→ WHAT YOU NEED TO DO
Lines with the string "will" in the data below: report how many there are, and write nothing but the number.

→ SUPPLIED MATERIAL
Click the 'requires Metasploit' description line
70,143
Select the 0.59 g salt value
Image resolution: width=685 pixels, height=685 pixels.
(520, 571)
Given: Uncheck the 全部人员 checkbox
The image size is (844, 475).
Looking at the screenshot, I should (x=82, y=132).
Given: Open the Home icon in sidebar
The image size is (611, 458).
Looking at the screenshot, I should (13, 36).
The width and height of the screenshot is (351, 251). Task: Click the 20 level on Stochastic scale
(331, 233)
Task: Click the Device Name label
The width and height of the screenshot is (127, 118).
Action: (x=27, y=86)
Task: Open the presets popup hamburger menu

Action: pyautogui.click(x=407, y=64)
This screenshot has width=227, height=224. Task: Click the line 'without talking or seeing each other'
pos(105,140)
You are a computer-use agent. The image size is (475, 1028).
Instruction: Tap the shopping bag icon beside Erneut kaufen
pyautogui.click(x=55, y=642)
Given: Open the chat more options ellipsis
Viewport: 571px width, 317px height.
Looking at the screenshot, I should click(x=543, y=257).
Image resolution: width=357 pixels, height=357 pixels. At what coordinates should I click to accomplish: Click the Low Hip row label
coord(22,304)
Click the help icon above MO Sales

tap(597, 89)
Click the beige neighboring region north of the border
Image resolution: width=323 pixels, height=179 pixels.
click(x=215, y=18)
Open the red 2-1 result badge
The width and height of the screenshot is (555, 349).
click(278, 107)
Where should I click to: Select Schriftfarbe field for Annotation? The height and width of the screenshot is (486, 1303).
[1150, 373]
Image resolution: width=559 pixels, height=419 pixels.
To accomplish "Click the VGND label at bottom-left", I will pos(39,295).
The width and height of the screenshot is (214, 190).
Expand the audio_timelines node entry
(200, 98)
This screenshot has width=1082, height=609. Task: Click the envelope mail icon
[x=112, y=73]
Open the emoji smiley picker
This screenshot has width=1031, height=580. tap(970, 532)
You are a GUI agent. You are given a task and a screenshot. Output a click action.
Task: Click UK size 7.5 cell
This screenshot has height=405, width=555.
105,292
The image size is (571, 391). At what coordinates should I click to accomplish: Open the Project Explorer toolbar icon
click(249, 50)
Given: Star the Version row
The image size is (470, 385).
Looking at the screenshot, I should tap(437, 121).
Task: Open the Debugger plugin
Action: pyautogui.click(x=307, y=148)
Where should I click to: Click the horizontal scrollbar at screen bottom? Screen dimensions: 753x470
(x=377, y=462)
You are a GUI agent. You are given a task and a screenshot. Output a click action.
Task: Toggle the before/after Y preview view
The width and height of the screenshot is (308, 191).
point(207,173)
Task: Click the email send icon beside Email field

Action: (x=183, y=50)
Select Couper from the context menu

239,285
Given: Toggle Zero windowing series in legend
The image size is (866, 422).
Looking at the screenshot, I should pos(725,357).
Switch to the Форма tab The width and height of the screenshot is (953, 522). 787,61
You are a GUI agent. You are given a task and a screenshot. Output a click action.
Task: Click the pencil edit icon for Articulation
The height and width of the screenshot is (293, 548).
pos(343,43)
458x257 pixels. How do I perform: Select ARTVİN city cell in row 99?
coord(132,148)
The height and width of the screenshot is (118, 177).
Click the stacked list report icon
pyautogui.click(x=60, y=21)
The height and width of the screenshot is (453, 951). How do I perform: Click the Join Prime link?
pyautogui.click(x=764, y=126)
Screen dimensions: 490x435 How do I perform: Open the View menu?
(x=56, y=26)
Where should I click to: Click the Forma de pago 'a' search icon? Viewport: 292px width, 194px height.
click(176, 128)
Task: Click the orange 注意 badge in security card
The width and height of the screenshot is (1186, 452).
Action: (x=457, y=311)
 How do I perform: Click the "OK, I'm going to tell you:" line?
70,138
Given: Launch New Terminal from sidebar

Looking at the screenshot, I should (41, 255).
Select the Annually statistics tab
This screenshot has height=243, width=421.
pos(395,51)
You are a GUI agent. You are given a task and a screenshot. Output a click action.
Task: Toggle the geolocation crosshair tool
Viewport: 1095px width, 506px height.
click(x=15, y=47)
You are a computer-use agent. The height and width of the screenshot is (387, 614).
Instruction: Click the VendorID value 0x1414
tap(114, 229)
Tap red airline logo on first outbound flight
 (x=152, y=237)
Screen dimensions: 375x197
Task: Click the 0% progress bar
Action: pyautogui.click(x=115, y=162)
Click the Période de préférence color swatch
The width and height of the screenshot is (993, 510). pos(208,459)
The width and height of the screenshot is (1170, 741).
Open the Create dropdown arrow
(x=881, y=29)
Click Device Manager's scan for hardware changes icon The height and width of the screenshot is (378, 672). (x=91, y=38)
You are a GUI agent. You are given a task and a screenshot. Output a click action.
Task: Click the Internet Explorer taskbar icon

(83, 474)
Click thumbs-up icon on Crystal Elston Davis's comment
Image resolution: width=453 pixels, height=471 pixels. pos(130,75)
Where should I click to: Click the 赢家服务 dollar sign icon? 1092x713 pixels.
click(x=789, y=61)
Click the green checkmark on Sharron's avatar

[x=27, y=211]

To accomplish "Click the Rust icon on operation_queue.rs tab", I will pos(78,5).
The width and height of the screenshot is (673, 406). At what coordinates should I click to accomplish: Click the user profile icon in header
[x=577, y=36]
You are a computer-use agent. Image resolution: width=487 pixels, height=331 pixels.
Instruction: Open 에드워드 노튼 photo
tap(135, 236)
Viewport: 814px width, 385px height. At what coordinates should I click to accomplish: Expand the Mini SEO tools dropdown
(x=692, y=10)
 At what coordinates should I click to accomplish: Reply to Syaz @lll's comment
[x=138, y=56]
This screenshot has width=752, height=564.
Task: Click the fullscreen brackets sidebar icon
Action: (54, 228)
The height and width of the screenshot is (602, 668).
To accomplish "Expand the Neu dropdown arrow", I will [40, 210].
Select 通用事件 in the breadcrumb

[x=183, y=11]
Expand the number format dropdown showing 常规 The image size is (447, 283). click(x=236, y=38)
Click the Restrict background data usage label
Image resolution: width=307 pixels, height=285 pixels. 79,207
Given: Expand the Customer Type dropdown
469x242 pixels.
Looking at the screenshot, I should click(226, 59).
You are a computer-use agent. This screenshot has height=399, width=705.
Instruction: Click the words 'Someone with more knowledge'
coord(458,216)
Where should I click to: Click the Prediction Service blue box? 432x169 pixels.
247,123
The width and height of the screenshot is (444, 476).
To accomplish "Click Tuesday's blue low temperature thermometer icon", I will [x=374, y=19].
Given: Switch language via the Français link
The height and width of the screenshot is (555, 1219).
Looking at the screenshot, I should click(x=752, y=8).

→ SOLUTION
4